(Data extracts)
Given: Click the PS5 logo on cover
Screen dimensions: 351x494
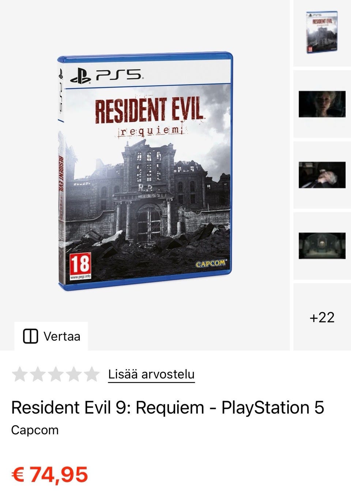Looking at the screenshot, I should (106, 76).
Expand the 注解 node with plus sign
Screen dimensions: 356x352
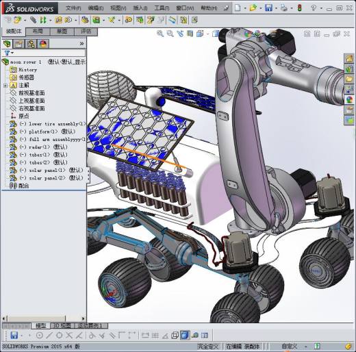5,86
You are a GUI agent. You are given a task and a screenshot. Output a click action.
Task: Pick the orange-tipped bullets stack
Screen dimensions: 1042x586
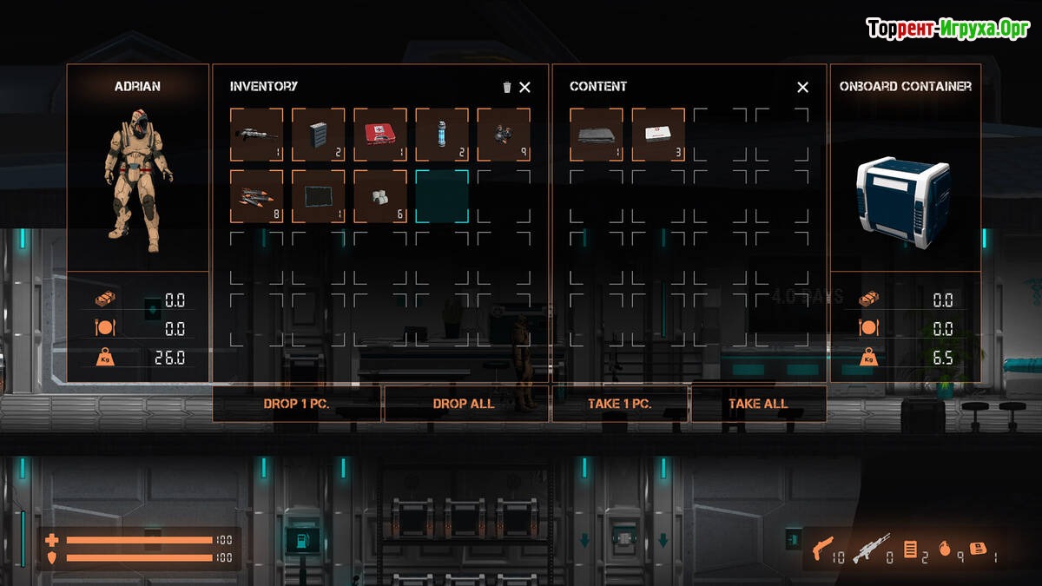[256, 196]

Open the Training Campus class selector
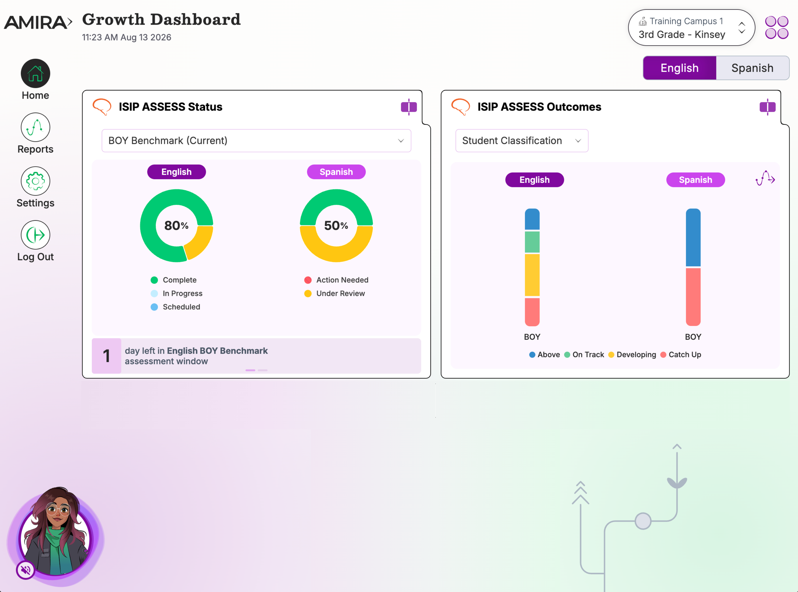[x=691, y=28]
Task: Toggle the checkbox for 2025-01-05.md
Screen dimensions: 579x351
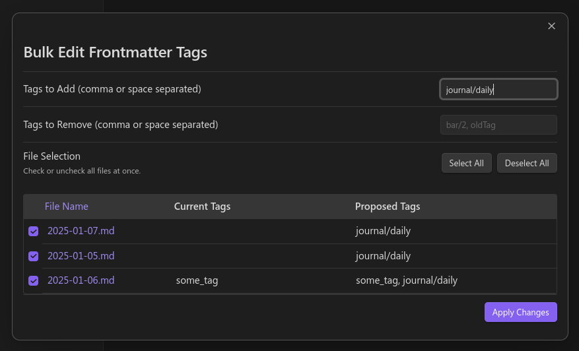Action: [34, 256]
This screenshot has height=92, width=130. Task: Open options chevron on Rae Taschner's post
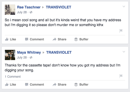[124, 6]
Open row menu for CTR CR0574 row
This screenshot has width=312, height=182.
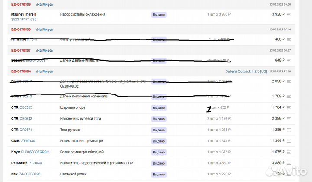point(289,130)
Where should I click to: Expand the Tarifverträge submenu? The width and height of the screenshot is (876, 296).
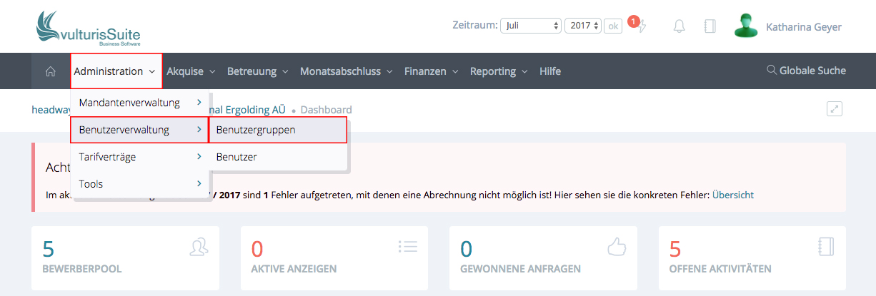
(End Data extracts)
From the first line to the last, repeat the entries exactly and leave out the pictures.

Given: Click the PS5 logo on cover
Screen dimensions: 351x494
Looking at the screenshot, I should (106, 76).
Expand the 注解 node with plus sign
Screen dimensions: 356x352
5,86
You are a GUI agent. You are given a task and a screenshot. Output a click action.
Task: Pick the orange-tipped bullets stack
Screen dimensions: 1042x586
[256, 196]

Open the Training Campus class selector
[x=691, y=28]
Task: Toggle the checkbox for 2025-01-05.md
Screen dimensions: 579x351
Action: [34, 256]
This screenshot has height=92, width=130. Task: Open options chevron on Rae Taschner's post
[124, 6]
Open row menu for CTR CR0574 row
This screenshot has width=312, height=182.
point(289,130)
Where should I click to: Expand the Tarifverträge submenu? The width and height of the screenshot is (876, 296).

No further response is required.